Our readings only briefly describing surrealism and my previous understanding of surrealist cinema being David Lynch wholly unprepared me for Le Sang d'un Poète. I really enjoyed everything we screened this week, but that film absolutely blew me away; it was one of the most fascinating, beautiful things I've watched in so long, and it surprises me how apathetic many of my peers are about it. I found it interesting to compare this film to two specific elements of the readings: in Le Grice the notion of the decline of religion in art and worldview, and the subsequent turn to observation; and in Baldwin the notion of surrealism as a overthrowing authority and reinventing the self.

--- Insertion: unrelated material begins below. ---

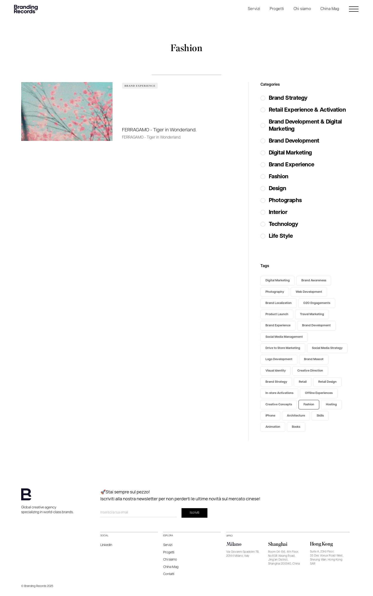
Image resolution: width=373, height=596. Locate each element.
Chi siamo (302, 9)
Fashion (309, 404)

A common thread throughout this film, that ties in with those notions, was a divine view of the human. The film is bookended by two men, one white and one black, whose beautiful, near-perfect bodies are quite exposed as they take upon godlike tasks. The artist at the beginning finds himself in turmoil; unable to deal with the fact that, through art, he is God. He creates life, albeit unintentionally. To me this scene speaks interestingly about religion, in that there's a skepticism of divinity's intentions or even existence. His race speaks to the flaws in the Western, whitewashed, Christian interpretation of creationism.
Conversely, the black "guardian angel" at the end appears, unnoticed, just to salvage and heal; to absorb the literal negativity of the dead child, and to right the cheating player's wrongs. This speaks of the unexpected, deeply-hidden truths of our fates and morality; salvation exists, but it is not in the form of God, as there is not God; there is only man. Goodness, therefore, cannot exist without violence and destruction, as they are an essential part of humanity.